Prior to joining Puig in 2021, after three years with LVMH, Ashley joined Google as global luxury account manager at the EMEA hub in Dublin, with a firm goal in mind: “I decided if I want to really be legitimate within the tech and luxury space, I needed to spend time within a tech company. And I had three things that I wanted to become an expert on, and that was Search, YouTube and Display,” she says, explaining why she needed to know each one inside-out. “When it comes to Search, what we mean is, when a luxury client searches for goods online, luxury brands need to ensure the entire experience – from the moment of a Google search until the purchasing transaction – is to the highest standard,” she continues. “The technical sophistication and creativity, combined with multi-billion-euro annual advertising budgets from within the industry, mean the search game within luxury is highly competitive as well as lucrative.
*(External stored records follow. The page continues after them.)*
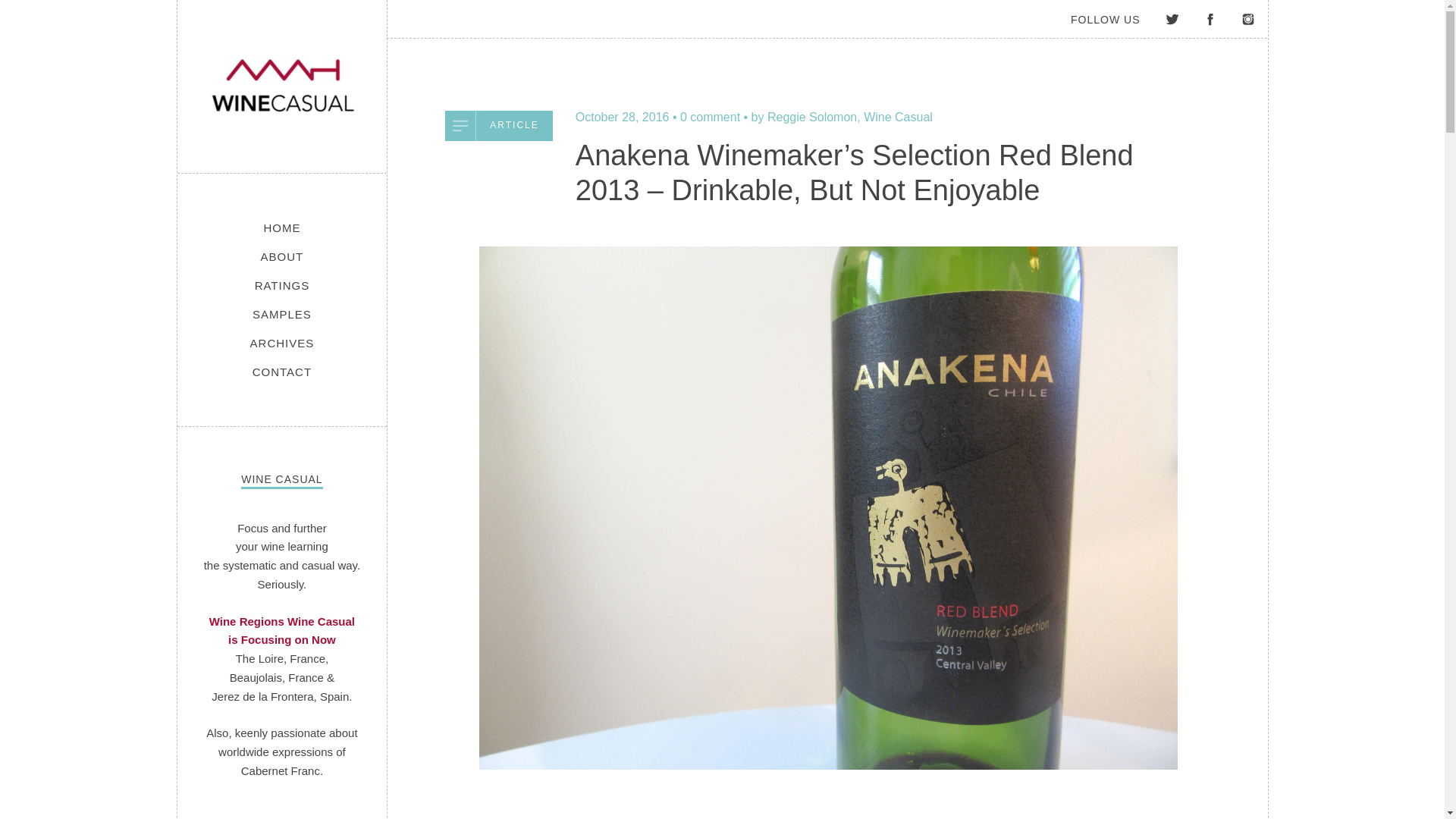
Twitter (1172, 18)
All posts by Reggie Solomon, Wine Casual (842, 116)
by Reggie Solomon, Wine Casual (842, 116)
0 comment (709, 116)
Instagram (1247, 18)
Twitter (1172, 18)
SAMPLES (282, 313)
HOME (281, 227)
RATINGS (281, 285)
WINE CASUAL (281, 85)
ABOUT (282, 256)
ARCHIVES (282, 343)
Facebook (1209, 18)
CONTACT (282, 371)
October 28, 2016 (622, 116)
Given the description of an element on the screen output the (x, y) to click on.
“Secondly, YouTube. YouTube is the second largest search engine globally after Google – it’s also the world’s leading beauty content platform. For years, brands have been leveraging ads within YouTube to hyper-target potential luxury clients with cutting-edge campaigns that convert YouTube users into luxury consumers. Lastly, Display. Google owns the world’s largest online display advertising network, and through real-time bidding, allows luxury brands to launch global but localised visual campaigns across the internet to reach potential luxury clients with the right message, at the right time.”
There are some misconceptions about the luxury fashion industry, Ashley adds: “Although the luxury industry, particularly the fashion side, can be mistaken as highly competitive for both talent and brands, with a lack of opportunity for growth, the reality is very different. The global luxury goods market is expected to increase from US$309.6 billion in 2021 to US$382.6 billion in 2025, with luxury fashion representing around one-third of the entire luxury goods market. French and Italian brands dominate this space; however, the rise in demand for niche, emerging and fresh brands means there is a gap in the market for additional countries to claim their space on a global stage – the perfect opportunity for Irish brands to establish themselves.”
Ashley is passionate about her Irish roots and Irish design, citing Gabrielle Malone, Caoimhe Murphy and Sorcha O’Raghallaigh as favourites. “When I was 19, I left the country. And I never really went back. So I wanted to have a stronger link with Ireland and bring some of the digital expertise that I’ve been lucky to be exposed to back.” In March this year, she became chairperson of Digital Business Ireland. “In Ireland, we’re known for two things globally – our hospitality and our storytelling, and what better way to showcase that than with luxury fashion? Because we can tell a story through clothing.”